══ THE DATA
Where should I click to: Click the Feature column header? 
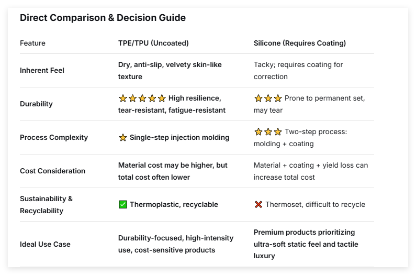pyautogui.click(x=32, y=43)
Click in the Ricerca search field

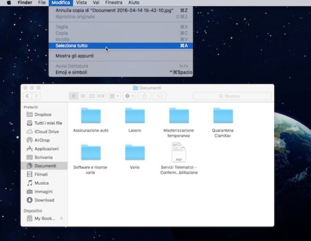[232, 96]
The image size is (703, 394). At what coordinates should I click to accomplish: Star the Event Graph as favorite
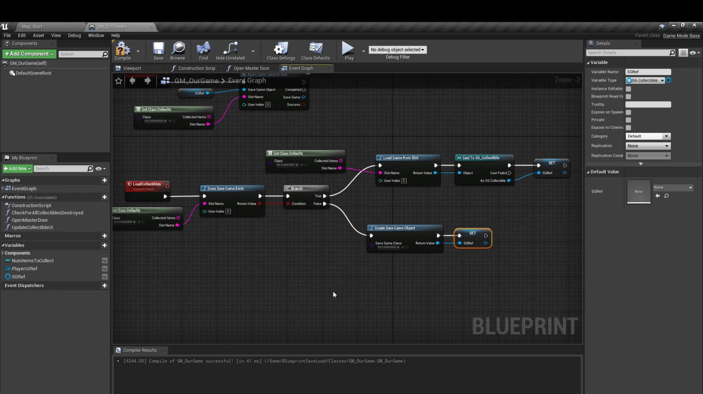coord(118,80)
════
EXERCISE BRIEF: Begin at the line containing "The image size" and write out every line to the end of the data exactly. Skip the pictures.

SOLUTION FOR THIS PROBLEM:
The image size is (703, 394). At what coordinates should I click to accomplish: Star the Event Graph as favorite
coord(118,80)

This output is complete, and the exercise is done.